И сквозь привычную бензиновую гарь нет-нет да и прорвется тонкий, едва угадываемый, головокружительный мартовский запах прелой земли и молодой тополиной почки.
В один из таких дней, когда зима еще боролась с весною и торопилась затянуть лужицы ломким, бессильным ледком и с неба сыпалась твердая, как льняное семя, ледяная крупка, — в один из таких дней белокурая почтальонша принесла Галиной бабушке письмо в затрепанном конверте, в лиловых потеках от расплывшихся чернил.
Письмо было от Галиного отца. Его освободила из гитлеровского лагеря наступающая Красная Армия, и он теперь лежал в госпитале, надеялся скоро поправиться и снова стать бойцом. С беспокойством спрашивал, живы ли жена и дочь. Письмо было адресовано соседям Неволиных по улице в родном городке. Оттуда рука неизвестного друга направила его в центральный орган по розыску людей, разбросанных шквалом войны по всей стране. Немой, красноречивый, перечеркнутый, конверт лежал теперь перед бабушкой: он дошел до цели.
Прижимая письмо к груди, бабушка вышла во двор. Лицо у нее было бледное, мокрое от слез. Ее тотчас же окружили женщины и дети.
— Жив! Зятек-то… А Варя… — медленно сказала она, глядя на женщин большими, страшными глазами.

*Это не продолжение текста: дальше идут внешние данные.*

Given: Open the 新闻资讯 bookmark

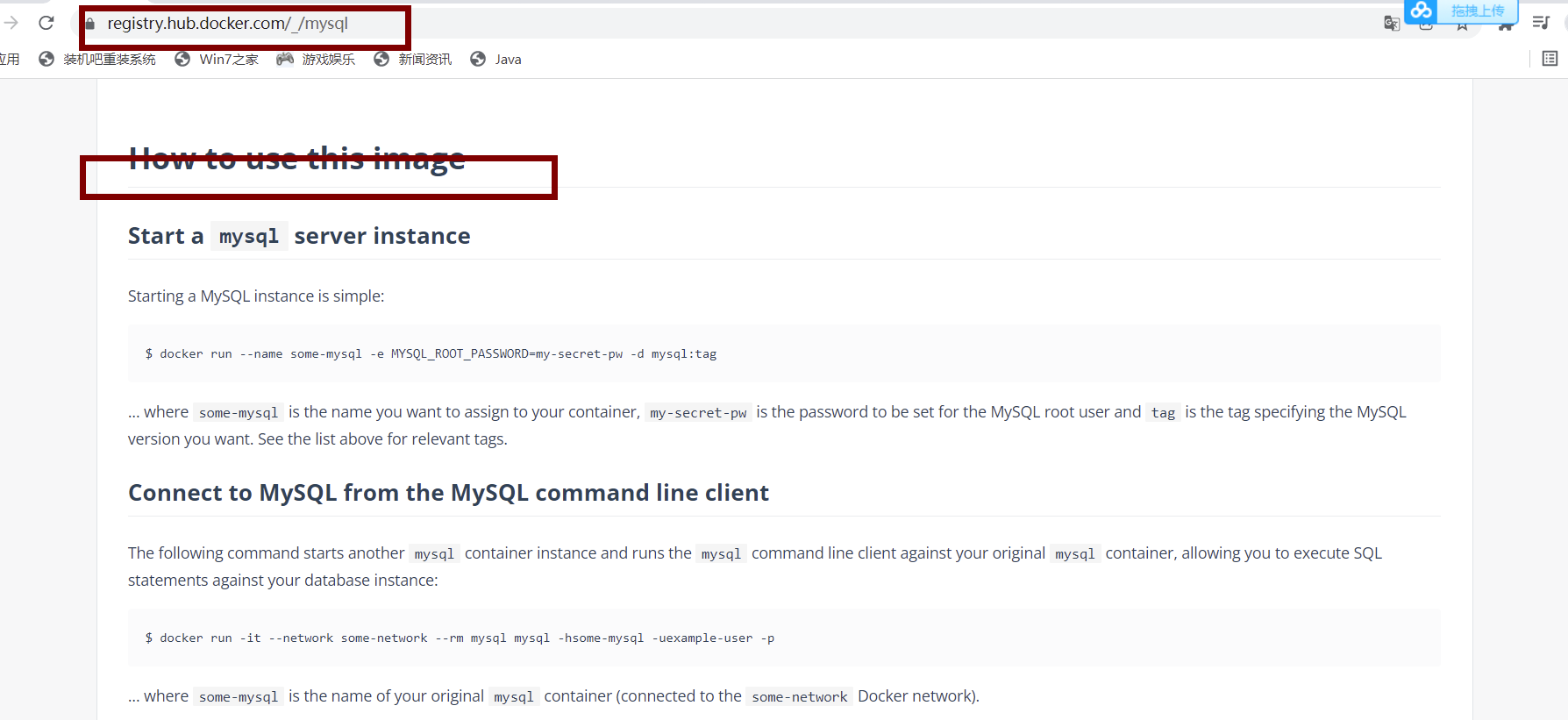Looking at the screenshot, I should pos(413,59).
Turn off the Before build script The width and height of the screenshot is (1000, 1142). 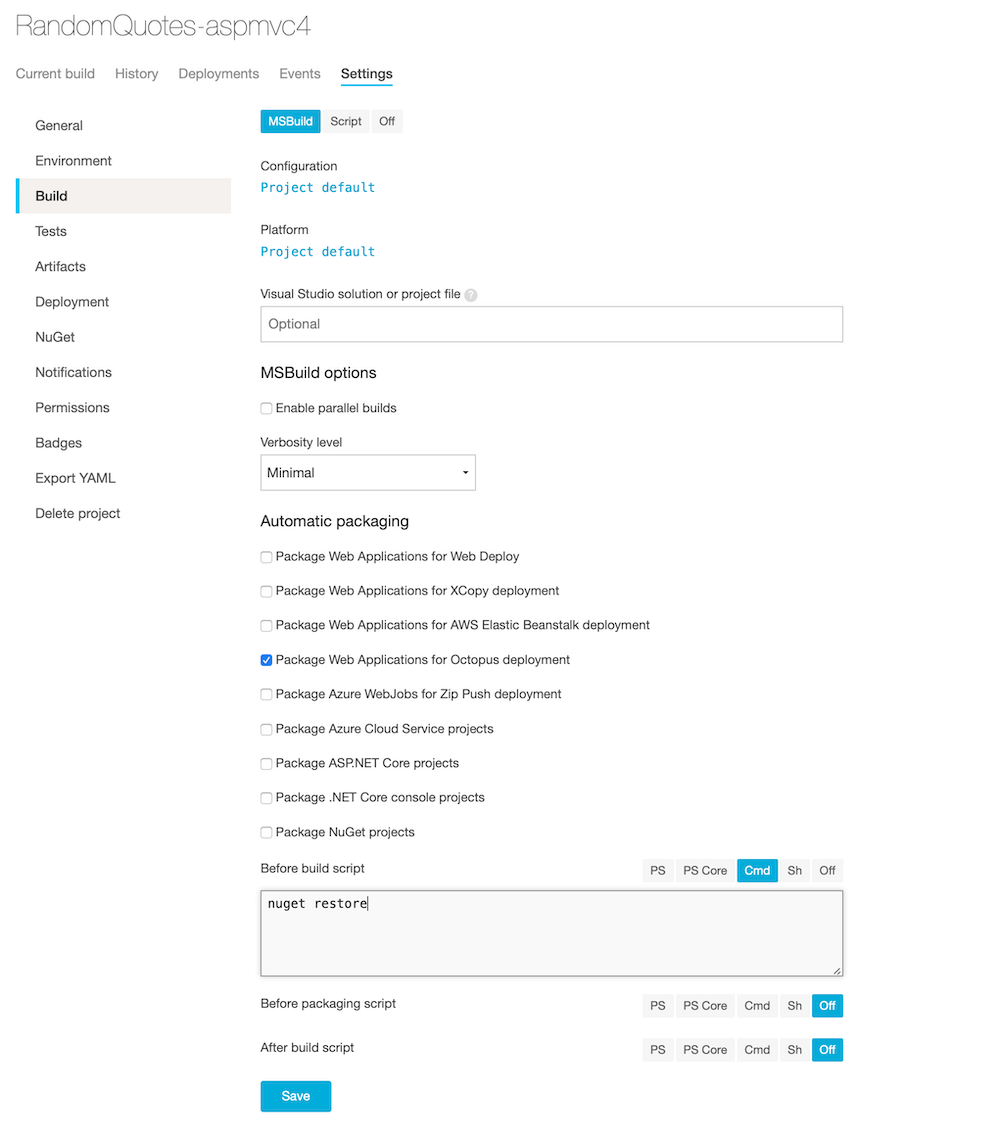[x=827, y=870]
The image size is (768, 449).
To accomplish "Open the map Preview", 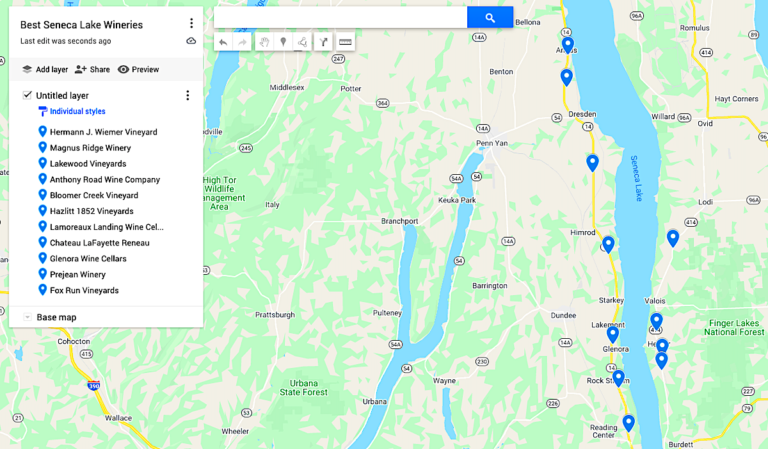I will coord(138,70).
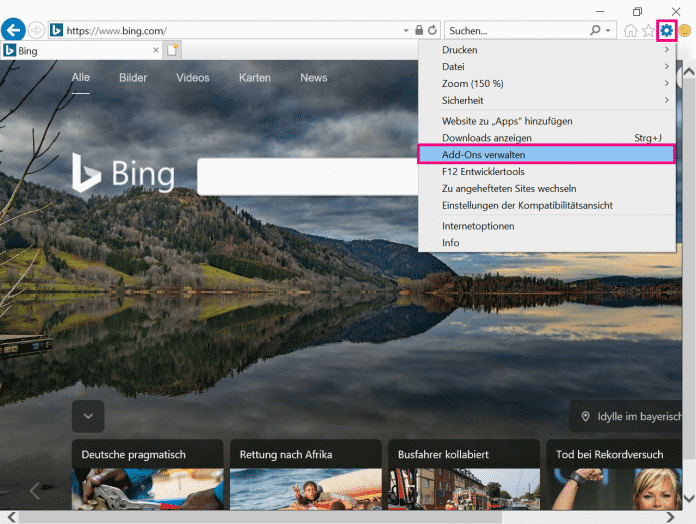Click the gear tools icon
Image resolution: width=696 pixels, height=524 pixels.
[x=666, y=31]
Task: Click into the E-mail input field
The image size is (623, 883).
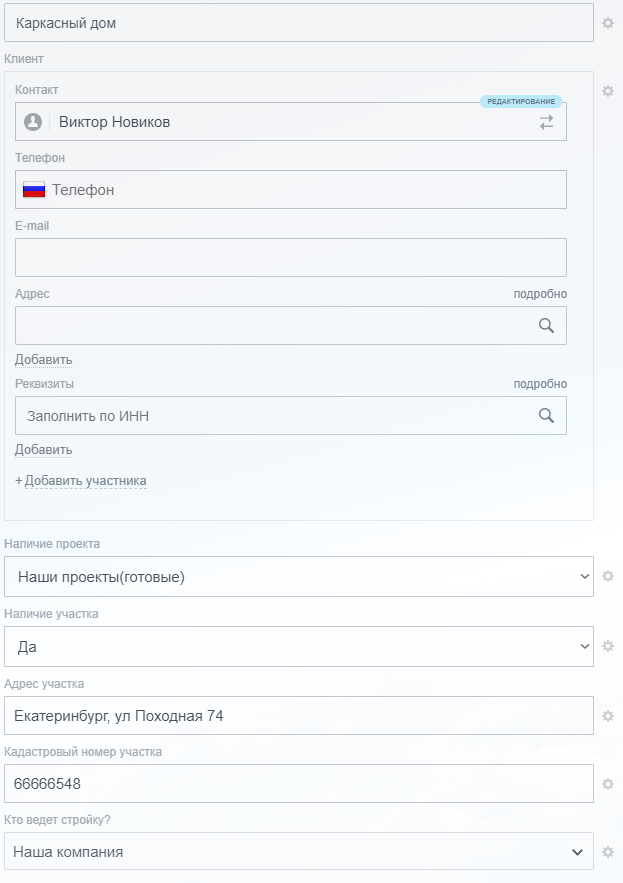Action: pos(290,257)
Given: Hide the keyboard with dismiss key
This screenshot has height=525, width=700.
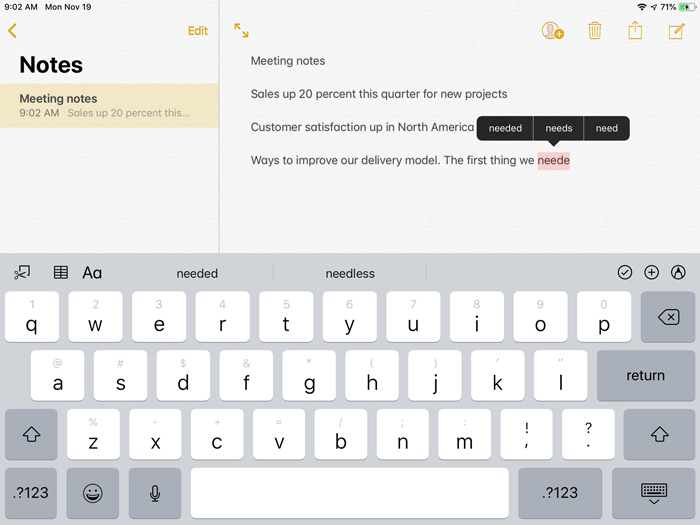Looking at the screenshot, I should click(x=654, y=492).
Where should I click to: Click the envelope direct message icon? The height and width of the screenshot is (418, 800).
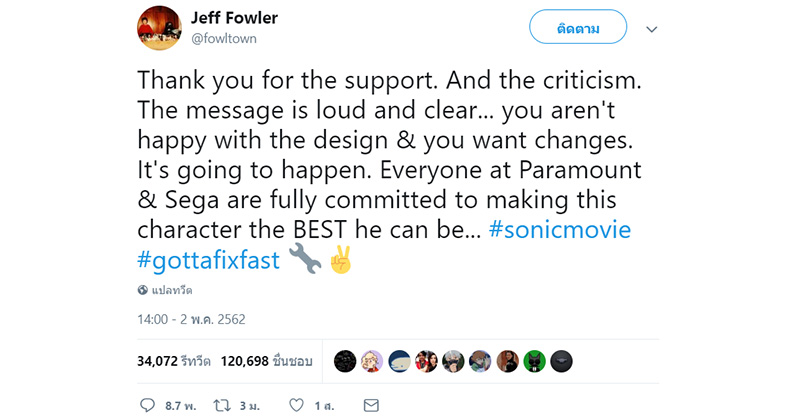371,406
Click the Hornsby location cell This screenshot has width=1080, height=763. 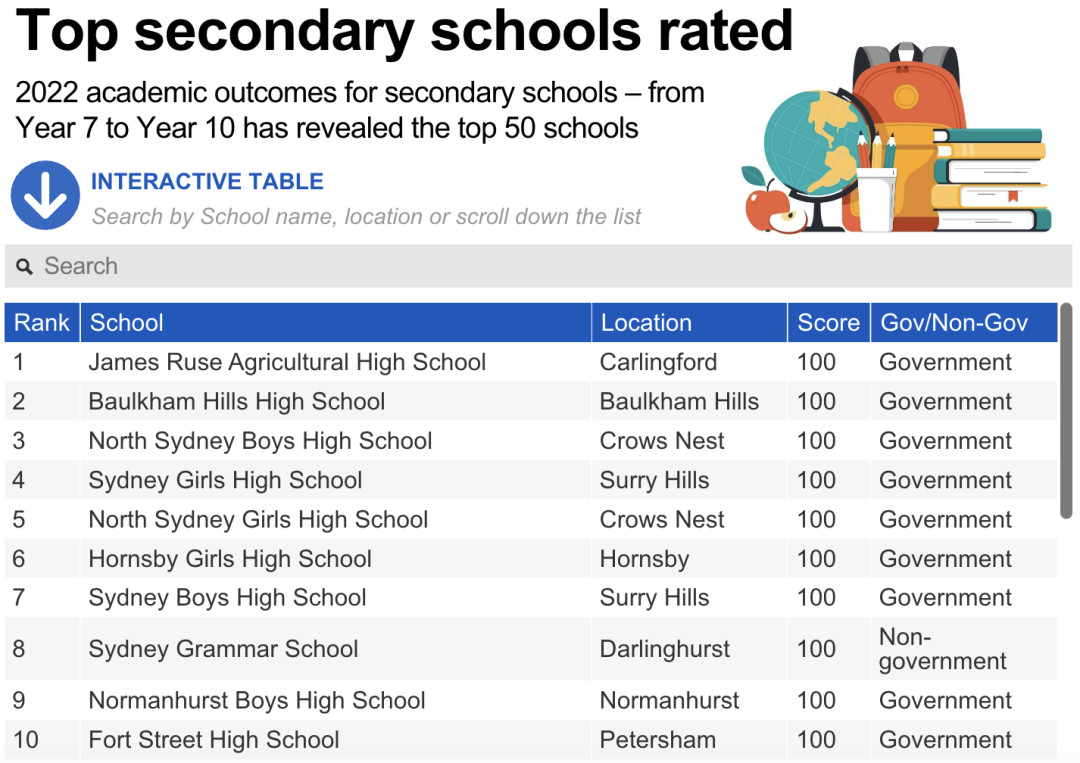tap(644, 558)
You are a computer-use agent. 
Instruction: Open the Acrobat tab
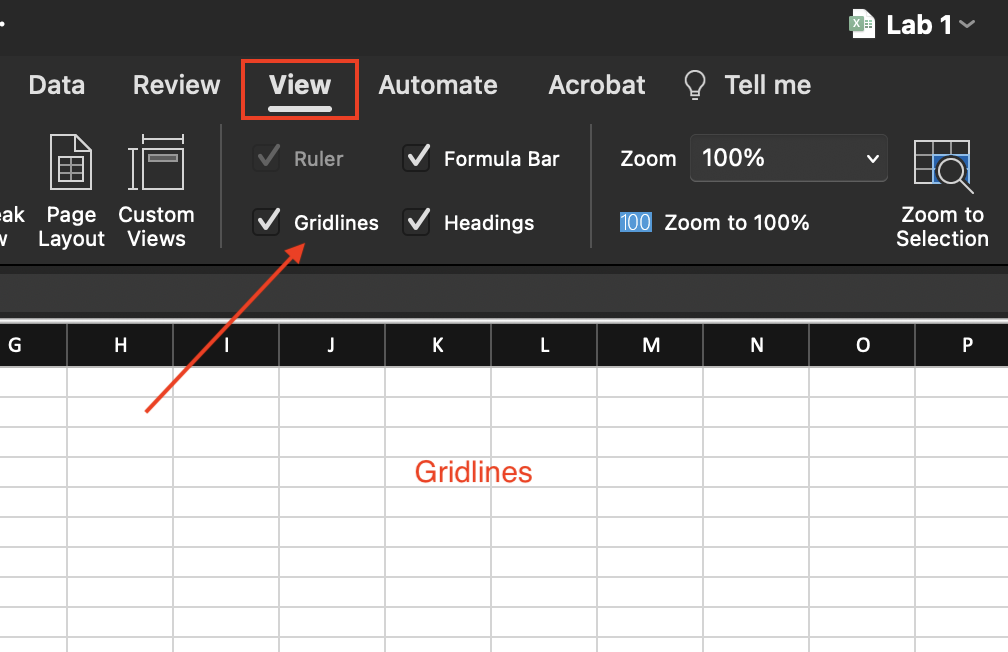597,85
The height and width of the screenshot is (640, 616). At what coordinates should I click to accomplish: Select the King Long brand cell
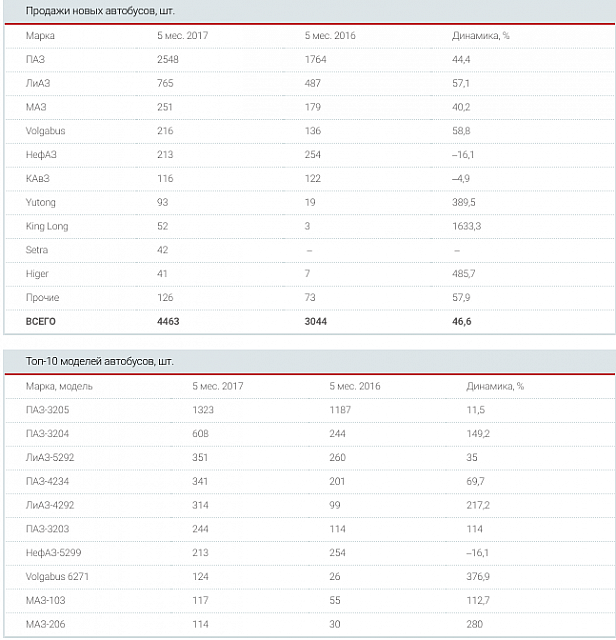(47, 226)
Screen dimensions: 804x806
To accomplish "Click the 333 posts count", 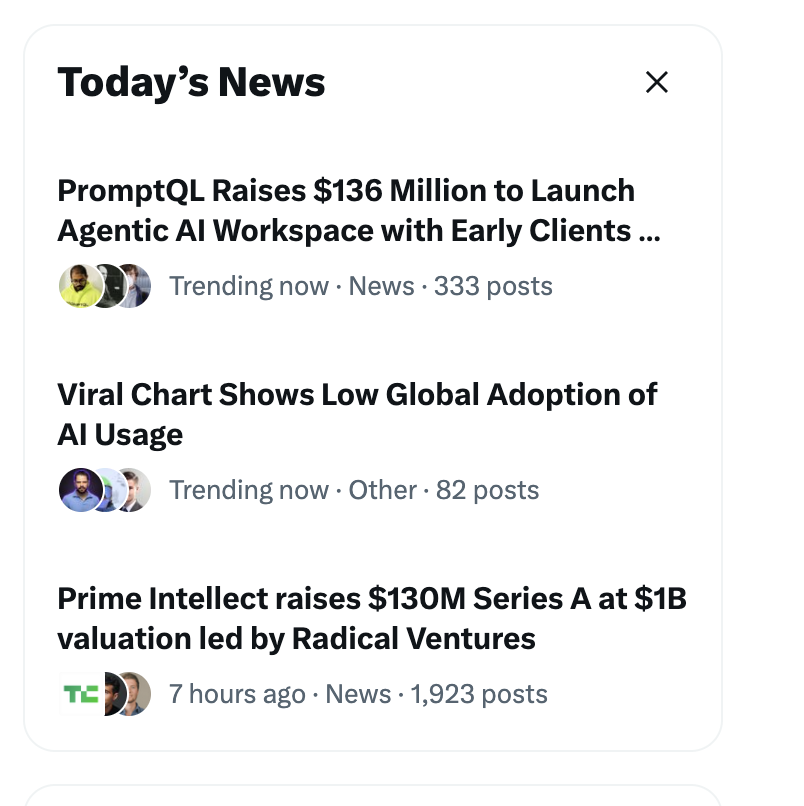I will coord(493,286).
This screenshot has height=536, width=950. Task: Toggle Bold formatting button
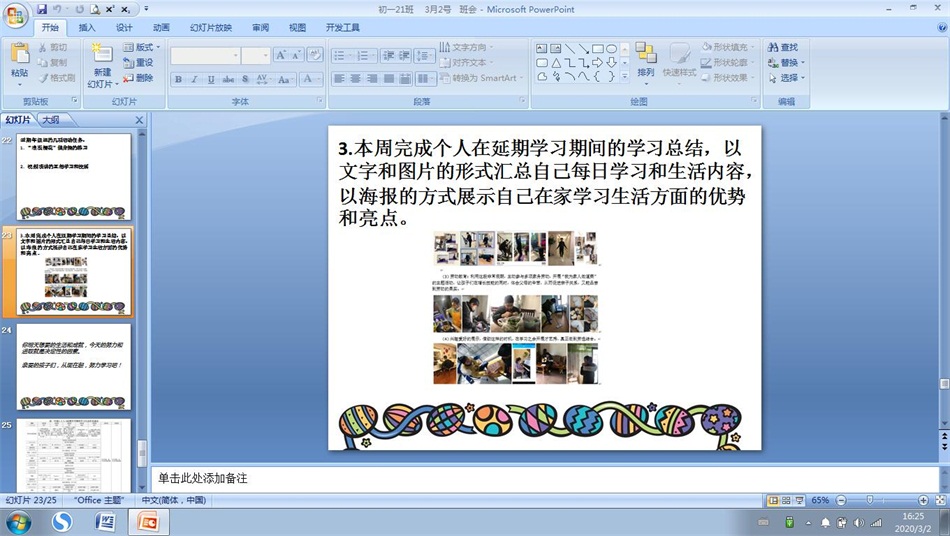[178, 79]

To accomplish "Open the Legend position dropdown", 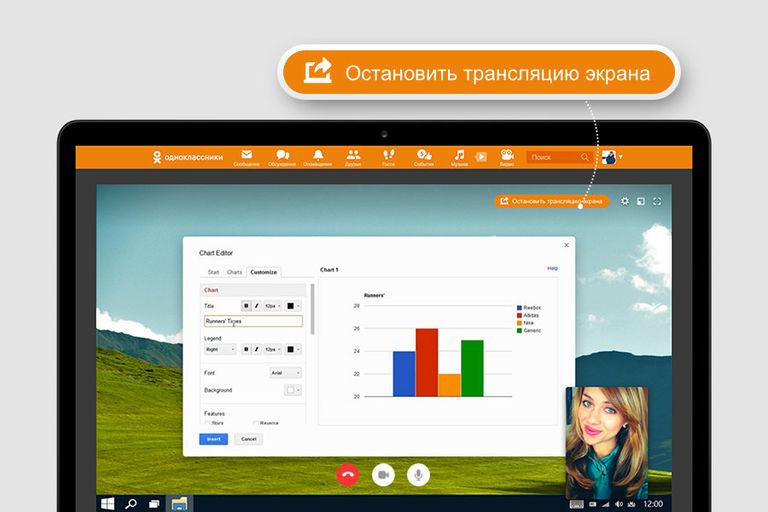I will 220,349.
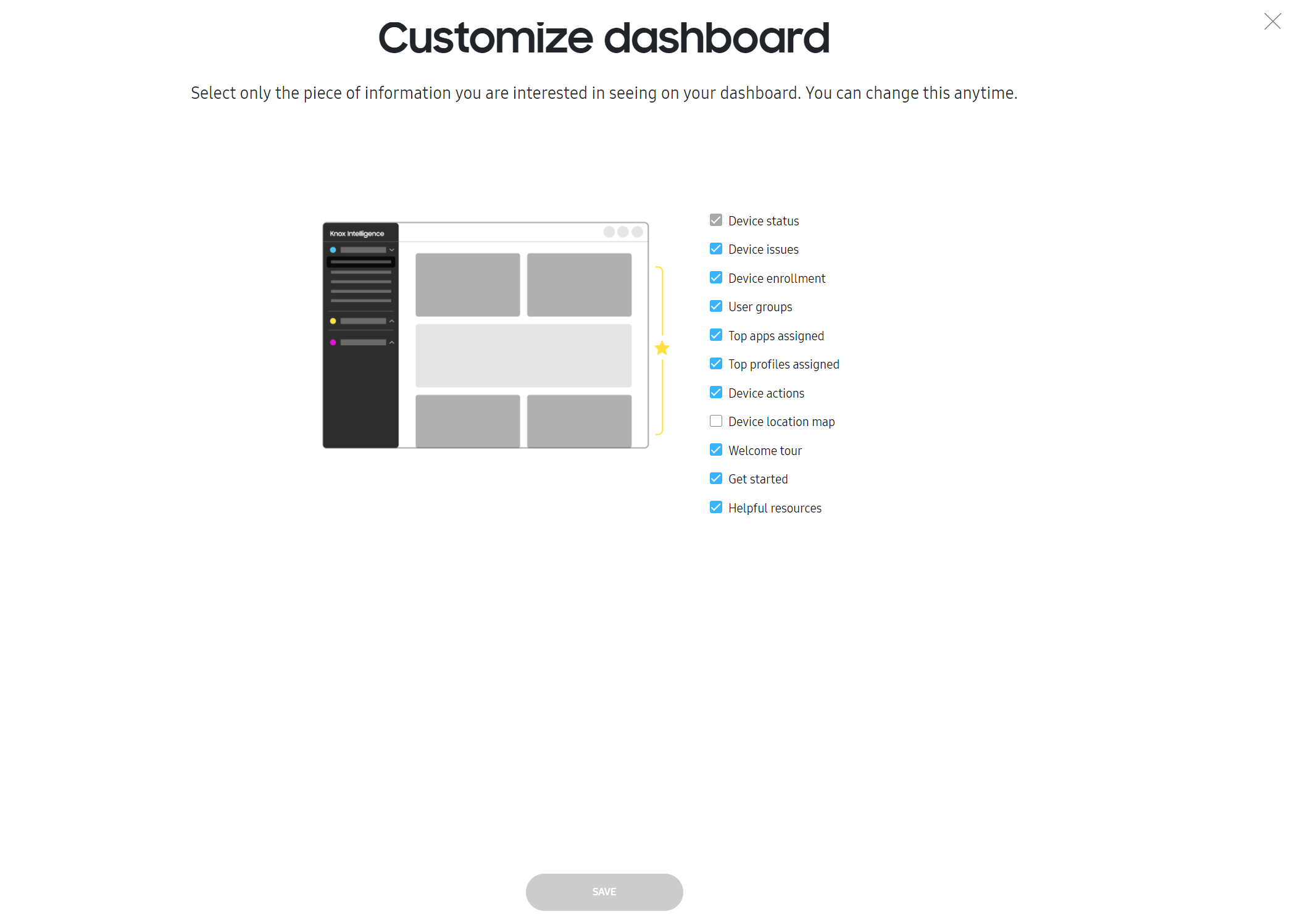Click the SAVE button

tap(604, 891)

Скорее всех нашлась тут белокурая красивая почтальонша, — ей ведь не раз приходилось доставлять людям похоронные грамоты и вот такие неожиданные письма от отцов и братьев, воскресших из мертвых.
— Радость какая вам, бабушка! — сказала она громко, с доброй улыбкой.
На лице у бабушки пробилась ответная трудная и недоверчивая улыбка.
— Да, радость… — сказала она и с благодарностью глянула на девушку с тяжелой сумкой. Губы у бабушки двигались медленно, словно замерзли. — У Галюшки есть теперь корень на земле… Радость-то какая!
Скоро вернулась из мастерской Вера, прибежала Галя с фабрики. Девочка тоже перепугалась, и глаза у нее стали огромными и такими же страшными, как у бабушки, и губы дрожали. Но она не плакала, а просто молчала.
Когда Вера ввела их в комнату, Галя засунула письмо под подушку и, сгорбившись, села на постель. Но бабушка немного отошла: в ней наскоро, кое-как, уложились и внезапная радость от возвращения зятя и горькое воспоминание о погибшей дочери. То, что где-то в иноземном городе на госпитальной койке лежал и думал о них живой, родной, милый им человек, и бабушка и Галя ощущали как необыкновенное, ошеломительное счастье, вдруг свалившееся на голову. Только теперь они обе поняли, какое это было бы горе, если б отец и в самом деле оказался убитым…
Сквозь бедность и неуют их беженского житья бабушка уже видела родной свой домик в зелени, на тихой улице и обжитой порожек сеней, где сиживала она по вечерам с вязаньем в руках, прислушиваясь к лепетанию молодого тополька у калитки…
Галя и Вера молча слушали старуху. Бабушка оживленно сновала по комнате и собирала на стол обедать.
Выслушав радостные рассуждения бабушки, Галя выпрямилась и солидно, как это положено рабочему человеку, села за стол.